CubeSmart, one of the largest self-storage REITs in the U.S., has faced a challenging year. The company’s stock has dropped 17% over the past 12 months and 16% since January. Despite this, analysts remain divided on its future prospects.
In the third quarter of 2025, CubeSmart reported mixed financial results. Total revenues climbed 5.2% compared to the same period last year, yet same-store net operating income (NOI) fell by 1.5%. Earnings per share (EPS) dropped to $0.36, while adjusted funds from operations (FFO) per share declined by 3%.
The company recently raised its quarterly dividend by 1.9% to $0.53 per share. This marks the 16th straight year of dividend increases, keeping the yield at 5.70%—above the sector median. However, its high payout ratio of 80.8% leaves little room for error if business conditions weaken.
Analysts have differing views on CubeSmart’s outlook. KeyBanc downgraded the stock from 'Overweight' to 'Sector Weight', pointing to concerns over growth and industry-wide challenges. Meanwhile, RBC Capital kept an 'Outperform' rating with a $46 price target, calling it their 'top idea for 2026'. Truist Securities maintained a 'Buy' recommendation, setting a $42 target and forecasting a 20.8% total return.
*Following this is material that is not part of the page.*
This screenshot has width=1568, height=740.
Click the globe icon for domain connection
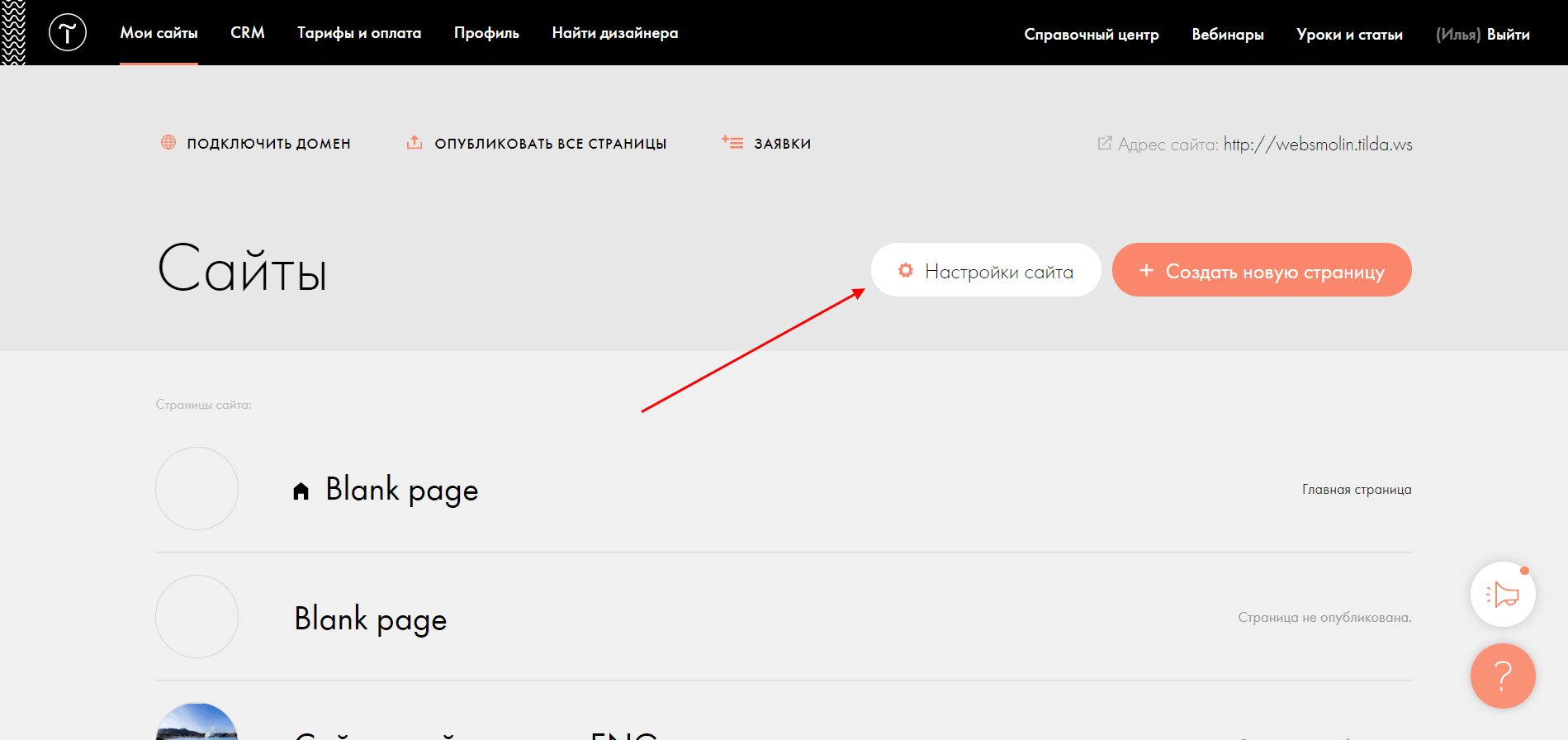168,143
Projections suggest FFO per share will dip 1.5% to $2.59 in fiscal 2025 before rising 1.9% to $2.64 in 2026. The company operates over 1,500 self-storage properties nationwide, solidifying its position as a major player in the sector.
CubeSmart’s stock performance has lagged behind broader market benchmarks, yet its long history of dividend growth remains a key feature. With analysts split on its future, investors will be watching whether the company can turn its financial momentum around in the coming year.